Filtering data from the collaborative initial glaucoma treatment study for improved identification of glaucoma progression.

BACKGROUND: Open-angle glaucoma (OAG) is a prevalent, degenerate ocular disease which can lead to blindness without proper clinical management. The tests used to assess disease progression are susceptible to process and measurement noise. The aim of this study was to develop a methodology which accounts for the inherent noise in the data and improve significant disease progression identification. METHODS: Longitudinal observations from the Collaborative Initial Glaucoma Treatment Study (CIGTS) were used to parameterize and validate a Kalman filter model and logistic regression function. The Kalman filter estimates the true value of biomarkers associated with OAG and forecasts future values of these variables. We develop two logistic regression models via generalized estimating equations (GEE) for calculating the probability of experiencing significant OAG progression: one model based on the raw measurements from CIGTS and another model based on the Kalman filter estimates of the CIGTS data. Receiver operating characteristic (ROC) curves and associated area under the ROC curve (AUC) estimates are calculated using cross-fold validation. RESULTS: The logistic regression model developed using Kalman filter estimates as data input achieves higher sensitivity and specificity than the model developed using raw measurements.
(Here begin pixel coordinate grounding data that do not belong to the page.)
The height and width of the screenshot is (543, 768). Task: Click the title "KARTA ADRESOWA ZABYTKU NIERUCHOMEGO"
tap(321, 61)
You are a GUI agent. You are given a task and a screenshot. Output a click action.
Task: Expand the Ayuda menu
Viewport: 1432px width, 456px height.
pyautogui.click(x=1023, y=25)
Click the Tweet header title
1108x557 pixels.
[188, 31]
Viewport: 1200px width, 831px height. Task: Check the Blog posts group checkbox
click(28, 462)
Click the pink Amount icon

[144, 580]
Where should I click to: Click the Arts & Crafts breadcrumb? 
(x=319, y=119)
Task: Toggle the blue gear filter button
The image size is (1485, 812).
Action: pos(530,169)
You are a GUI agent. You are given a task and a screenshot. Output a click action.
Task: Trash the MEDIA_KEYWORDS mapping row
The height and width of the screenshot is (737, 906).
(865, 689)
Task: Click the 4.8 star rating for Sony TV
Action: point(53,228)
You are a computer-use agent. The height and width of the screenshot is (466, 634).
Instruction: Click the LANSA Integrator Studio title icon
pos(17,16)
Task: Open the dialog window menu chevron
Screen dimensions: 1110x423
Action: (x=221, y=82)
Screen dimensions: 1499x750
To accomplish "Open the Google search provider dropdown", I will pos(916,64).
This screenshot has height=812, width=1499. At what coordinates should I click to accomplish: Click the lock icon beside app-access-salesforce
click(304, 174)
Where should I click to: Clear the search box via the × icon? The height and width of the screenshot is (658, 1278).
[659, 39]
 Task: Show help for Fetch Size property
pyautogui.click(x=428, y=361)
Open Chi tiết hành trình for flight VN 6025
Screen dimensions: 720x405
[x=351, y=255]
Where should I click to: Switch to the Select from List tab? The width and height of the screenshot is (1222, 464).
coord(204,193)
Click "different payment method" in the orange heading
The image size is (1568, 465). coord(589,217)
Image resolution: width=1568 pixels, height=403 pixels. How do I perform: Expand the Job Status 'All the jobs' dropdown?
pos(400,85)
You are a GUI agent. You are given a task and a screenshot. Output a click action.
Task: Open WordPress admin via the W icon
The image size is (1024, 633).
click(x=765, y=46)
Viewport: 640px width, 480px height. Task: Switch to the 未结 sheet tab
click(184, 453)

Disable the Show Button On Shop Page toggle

The mean AUC for the Kalman filter-based model is 0.961 while the mean AUC for the raw measurements model is 0.889. Hence, using the probability function generated via Kalman filter estimates and GEE for logistic regression, we are able to more accurately classify patients and instances as experiencing significant OAG progression. CONCLUSION: A Kalman filter approach for estimating the true value of OAG biomarkers resulted in data input which improved the accuracy of a logistic regression classification model compared to a model using raw measurements as input. This methodology accounts for process and measurement noise to enable improved discrimination between progression and nonprogression in chronic diseases.